Ruteng, Ekorantt.com – Bank NTT Cabang Ruteng kembali mengadakan bazar sebagai bagian dari dukungannya kepada pelaku usaha mikro, kecil, dan menengah (UMKM).
Kepala Bank NTT Cabang Ruteng, Romi Radjalangu mengatakan, Bank NTT memanfaatkan bazar untuk memamerkan produk UMKM di bulan Ramadan.
Ia menuturkan, bazar digelar sesuai arahan kantor pusat yang telah dijadwalkan setiap tahunnya. Tahun 2026 merupakan tahun kedua Bank NTT mengadakan bazar.
Melalui kegiatan ini, Bank NTT membuka akses modal bagi pelaku usaha melalui program Kredit Usaha Rakyat (KUR), kata Romi.
Program tersebut bagian dari upaya pemerintah dan bank untuk membantu pelaku usaha kecil dan menengah. “Pelaku usaha ini nanti dapat manfaatkan KUR.”
Menariknya lagi, mekanisme pembayaran pada bazar diwajibkan secara non-tunai. Hal ini bagian dari upaya mendorong pelaku usaha untuk bertransformasi melalui sistem digital.
“Makanya semua pelaku yang kayak gini punya Qris untuk bertransaksi secara nontunai. Kami mendorong menggunakannya,” ujarnya.
Hal ini juga bagian dari dukungan terhadap kerja Tim Percepatan dan Perluasan Digitalisasi Daerah (TP2DD). Tim yang disebut Romi adalah forum koordinasi yang didorong oleh Bank Indonesia dan pemerintah daerah untuk mengakselerasi elektronifikasi transaksi keuangan.
Dengan demikian, dapat meningkatkan transparansi, tata kelola, dan Pendapatan Asli Daerah (PAD) melalui pembayaran non-tunai pajak dan retribusi daerah.
“Selain itu transaksi non-tunai ini dampak kepada pelaku UMKM-nya; transaksi tercatat lebih transparan, juga mencegah atau menghindari maraknya uang palsu,” ungkapnya.
Bazar berlangsung di halaman kantor Bank NTT Cabang Ruteng beralamat di Jalan Katedral. Cyintiana M. Jaya selaku ketua panitia kegiatan mengatakan, sebanyak 11 pelaku usaha kuliner yang terlibat dalam event tersebut.

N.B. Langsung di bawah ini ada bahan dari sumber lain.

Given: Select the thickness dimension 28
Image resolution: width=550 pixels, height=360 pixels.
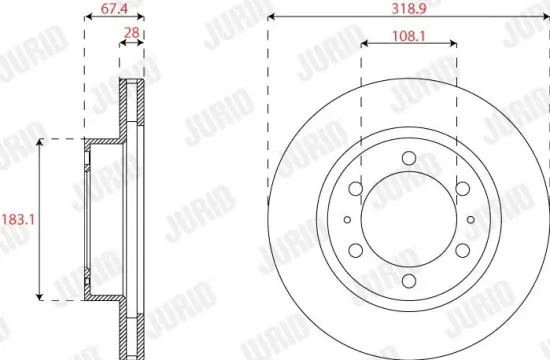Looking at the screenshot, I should coord(131,34).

Tidak semua pelaku usaha berjualan di lokasi bazar. Mereka hanya menitipkan barang dagangan kepada staf Bank NTT. “Tapi, mudahnya karena transaksinya digital,” kata Cyintiana.
Ia menambahkan, setiap transaksi pembayaran, uangnya langsung masuk pada rekening pelaku usaha. Sementara pegawai Bank NTT hanya melayani pembeli.
“Paling yang libat langsung pelaku usaha di kota Ruteng, sedangkan di luar wilayah ini kami yang layani,” tuturnya.